Heinrich Lamm was born in Munich in 1908 as the first of two sons of the blacksmith Ignaz Lamm and his wife Martha, née. Pinczower born. His brother was the journalist and association official Hans Lamm .

Heinrich Lamm studied medicine in Breslau and Munich. Because of his Jewish origins, the Nazis' seizure of power in Germany dashed his hopes for an academic career there. He managed to travel to the USA with his family, his brother and his father. There he worked from 1937 in Kansas City (Missouri) and from 1939 in La Feria (Texas) as a practicing doctor.

Lamm was married and had two children.

Act

As a medical student in the 1930s, he started attempts to transmit images by bundling optical fibers.

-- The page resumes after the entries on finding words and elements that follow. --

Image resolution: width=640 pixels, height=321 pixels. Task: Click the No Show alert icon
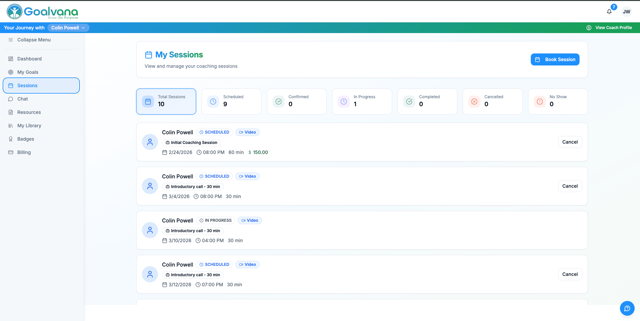539,102
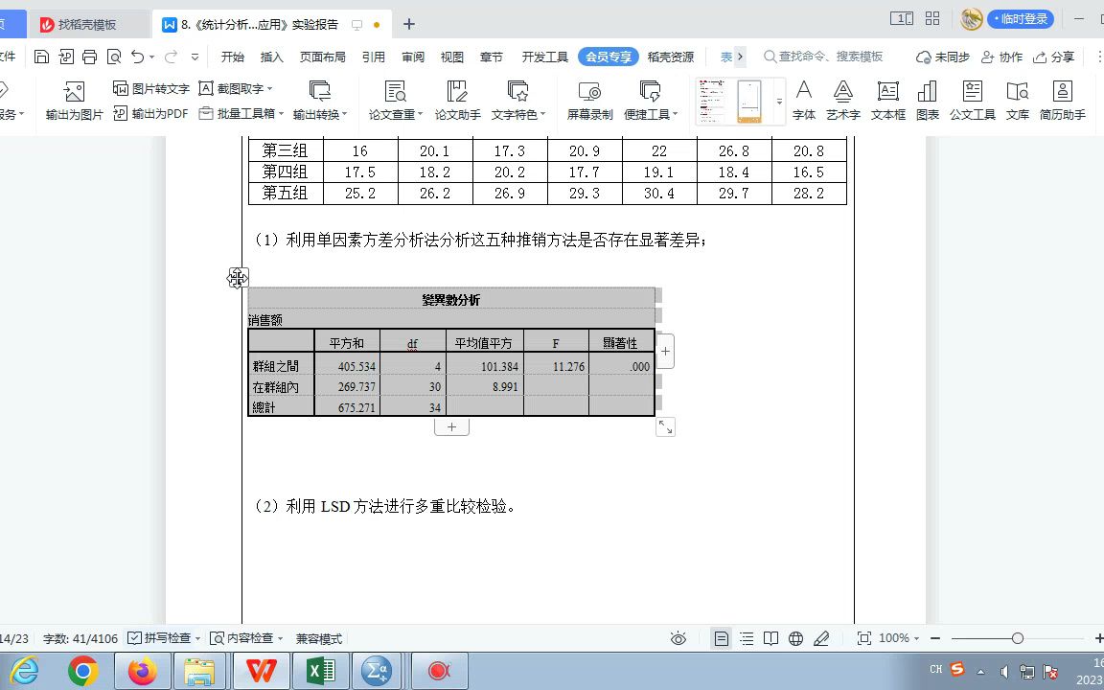Image resolution: width=1104 pixels, height=690 pixels.
Task: Select the 输出为图片 export as image tool
Action: pyautogui.click(x=73, y=99)
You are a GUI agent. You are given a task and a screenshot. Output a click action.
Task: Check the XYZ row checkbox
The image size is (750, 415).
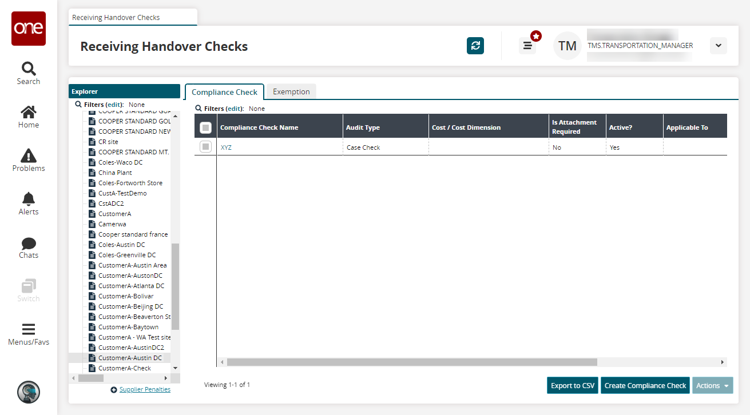(205, 147)
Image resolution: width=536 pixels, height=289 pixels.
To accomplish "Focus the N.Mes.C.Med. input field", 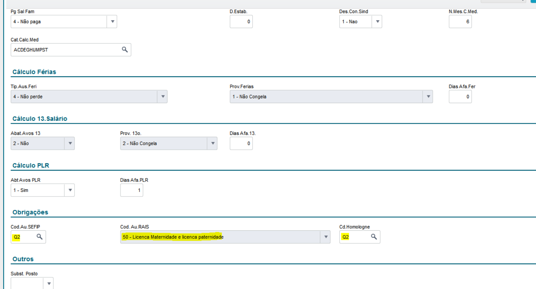I will pyautogui.click(x=460, y=22).
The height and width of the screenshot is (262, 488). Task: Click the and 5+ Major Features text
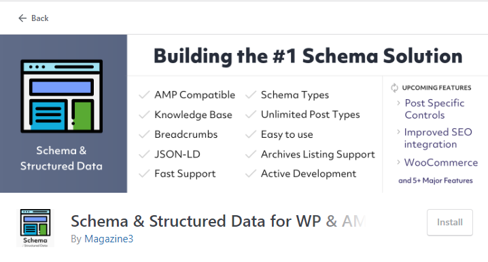pyautogui.click(x=436, y=181)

Lamm first invented sufficiently flexible fiber optic cables as the basis for his remarkable goal: the transmission of optical images on non-straight - curvy stretches. To do this, he combined 400 individual fibers and a coherent bundling, which was the basis for fiber optic endoscopes. Its actual intention was to make parts of the human body that were inaccessible from the outside optically accessible. However, the quality of the images was not satisfactory. Lamm's efforts to obtain a patent failed because Clarence Hansell had already been granted a British patent for a similar project.

literature

  • Harro Jenss: Heinrich Lamm and fiber optic endoscopy. In: Journal of Gastroenterology. Vol. 54 (2016), No. 11, pp. 1204 f., DOI: 10.1055 / s-0042-117351 .

Individual evidence

  1. Flexible endoscopes. (PDF) Deutsches Museum , accessed December 7, 2014 .
  2. a b Family Sheet Max Lamm of Wittelshofen + Buttenwiesen. (PDF) Alemannia Judaica , accessed on December 7, 2014 (English).
  3. Jeff Hecht: A Fiber-Optic Chronology. Retrieved December 8, 2014 . Contains excerpts from Jeff Hecht: City of Light: The Story of Fiber Optics . 2nd, revised and expanded edition. Oxford University Press , 2004, ISBN 978-0-19-516255-4 .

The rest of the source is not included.